- The problem
Scan the records below for the line containing "The width and height of the screenshot is (563, 419)." and the line containing "Click the 暂停 button". Copy both, plus every line between, exactly.

- Material for this task
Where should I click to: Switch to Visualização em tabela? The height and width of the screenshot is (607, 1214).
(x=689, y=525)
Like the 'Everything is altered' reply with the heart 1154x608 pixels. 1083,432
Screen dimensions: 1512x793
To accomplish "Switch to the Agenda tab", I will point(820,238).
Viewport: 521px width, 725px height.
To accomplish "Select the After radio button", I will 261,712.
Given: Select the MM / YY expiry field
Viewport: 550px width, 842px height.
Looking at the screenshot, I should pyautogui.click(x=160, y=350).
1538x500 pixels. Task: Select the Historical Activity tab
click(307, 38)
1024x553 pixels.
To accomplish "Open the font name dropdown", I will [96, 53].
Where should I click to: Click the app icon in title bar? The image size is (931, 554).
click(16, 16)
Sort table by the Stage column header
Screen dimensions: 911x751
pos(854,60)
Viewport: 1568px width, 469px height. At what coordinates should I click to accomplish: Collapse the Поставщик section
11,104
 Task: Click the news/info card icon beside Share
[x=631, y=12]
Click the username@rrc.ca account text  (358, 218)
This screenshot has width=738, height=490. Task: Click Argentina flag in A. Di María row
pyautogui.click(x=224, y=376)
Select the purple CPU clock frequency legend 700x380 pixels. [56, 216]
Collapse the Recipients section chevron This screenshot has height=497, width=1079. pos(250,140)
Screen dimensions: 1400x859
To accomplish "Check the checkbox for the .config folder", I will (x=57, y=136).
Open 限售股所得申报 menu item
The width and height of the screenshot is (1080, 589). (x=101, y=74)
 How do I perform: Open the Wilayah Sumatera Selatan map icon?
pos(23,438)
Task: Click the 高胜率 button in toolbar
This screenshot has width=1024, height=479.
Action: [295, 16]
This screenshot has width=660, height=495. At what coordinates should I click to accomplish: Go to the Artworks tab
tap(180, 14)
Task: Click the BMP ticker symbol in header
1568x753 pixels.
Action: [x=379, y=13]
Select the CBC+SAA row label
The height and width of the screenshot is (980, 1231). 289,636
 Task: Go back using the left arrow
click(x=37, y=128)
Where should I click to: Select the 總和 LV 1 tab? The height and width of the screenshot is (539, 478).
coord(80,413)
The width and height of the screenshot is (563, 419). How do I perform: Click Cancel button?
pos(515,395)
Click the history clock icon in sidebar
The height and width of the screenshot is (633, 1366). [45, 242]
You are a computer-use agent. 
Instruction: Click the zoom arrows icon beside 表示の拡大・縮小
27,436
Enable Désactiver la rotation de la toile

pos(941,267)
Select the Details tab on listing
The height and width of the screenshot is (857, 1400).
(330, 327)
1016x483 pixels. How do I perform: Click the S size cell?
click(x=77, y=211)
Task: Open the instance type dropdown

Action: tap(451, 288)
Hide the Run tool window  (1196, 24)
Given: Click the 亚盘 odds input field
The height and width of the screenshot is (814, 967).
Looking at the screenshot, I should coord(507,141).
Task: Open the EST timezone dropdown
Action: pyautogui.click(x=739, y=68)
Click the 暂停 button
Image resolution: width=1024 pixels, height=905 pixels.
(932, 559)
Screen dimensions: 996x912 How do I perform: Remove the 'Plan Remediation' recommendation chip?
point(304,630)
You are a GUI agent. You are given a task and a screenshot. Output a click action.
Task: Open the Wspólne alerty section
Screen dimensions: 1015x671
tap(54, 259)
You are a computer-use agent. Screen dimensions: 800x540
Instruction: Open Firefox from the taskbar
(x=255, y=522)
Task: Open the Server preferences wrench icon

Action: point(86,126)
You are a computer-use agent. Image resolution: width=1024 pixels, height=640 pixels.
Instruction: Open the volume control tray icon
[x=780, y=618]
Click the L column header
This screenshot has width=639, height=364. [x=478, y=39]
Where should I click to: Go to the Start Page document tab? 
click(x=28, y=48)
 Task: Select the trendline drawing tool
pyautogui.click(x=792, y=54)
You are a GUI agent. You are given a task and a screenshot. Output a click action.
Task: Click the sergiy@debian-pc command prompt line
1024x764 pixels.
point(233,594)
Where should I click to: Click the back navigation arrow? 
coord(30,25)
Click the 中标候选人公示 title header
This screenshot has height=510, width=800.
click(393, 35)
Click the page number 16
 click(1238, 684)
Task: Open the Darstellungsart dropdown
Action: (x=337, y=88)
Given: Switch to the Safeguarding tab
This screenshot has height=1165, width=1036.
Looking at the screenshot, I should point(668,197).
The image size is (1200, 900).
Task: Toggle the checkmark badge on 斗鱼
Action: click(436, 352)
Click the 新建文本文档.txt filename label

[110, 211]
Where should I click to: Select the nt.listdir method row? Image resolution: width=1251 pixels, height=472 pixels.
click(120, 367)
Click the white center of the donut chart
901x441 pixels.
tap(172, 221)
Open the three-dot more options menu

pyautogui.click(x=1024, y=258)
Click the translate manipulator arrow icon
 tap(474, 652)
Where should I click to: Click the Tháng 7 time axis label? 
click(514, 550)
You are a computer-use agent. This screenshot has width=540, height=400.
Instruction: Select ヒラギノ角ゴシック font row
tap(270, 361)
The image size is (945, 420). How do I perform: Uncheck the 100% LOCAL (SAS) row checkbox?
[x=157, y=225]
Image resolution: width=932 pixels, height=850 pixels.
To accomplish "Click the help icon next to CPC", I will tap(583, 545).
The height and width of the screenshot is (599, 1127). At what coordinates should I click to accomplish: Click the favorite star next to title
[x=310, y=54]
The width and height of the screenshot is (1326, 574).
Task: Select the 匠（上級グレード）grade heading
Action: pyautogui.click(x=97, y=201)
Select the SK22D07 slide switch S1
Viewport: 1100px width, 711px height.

- Answer section
The width and height of the screenshot is (563, 419). How do I perform: Click Cancel button?
pos(515,395)
Click the history clock icon in sidebar
The height and width of the screenshot is (633, 1366). [45, 242]
You are a computer-use agent. 
Instruction: Click the zoom arrows icon beside 表示の拡大・縮小
27,436
Enable Désactiver la rotation de la toile

pos(941,267)
Select the Details tab on listing
The height and width of the screenshot is (857, 1400).
(330, 327)
1016x483 pixels. How do I perform: Click the S size cell?
click(x=77, y=211)
Task: Open the instance type dropdown

Action: tap(451, 288)
Hide the Run tool window  (1196, 24)
Given: Click the 亚盘 odds input field
The height and width of the screenshot is (814, 967).
Looking at the screenshot, I should coord(507,141).
Task: Open the EST timezone dropdown
Action: pyautogui.click(x=739, y=68)
Click the 暂停 button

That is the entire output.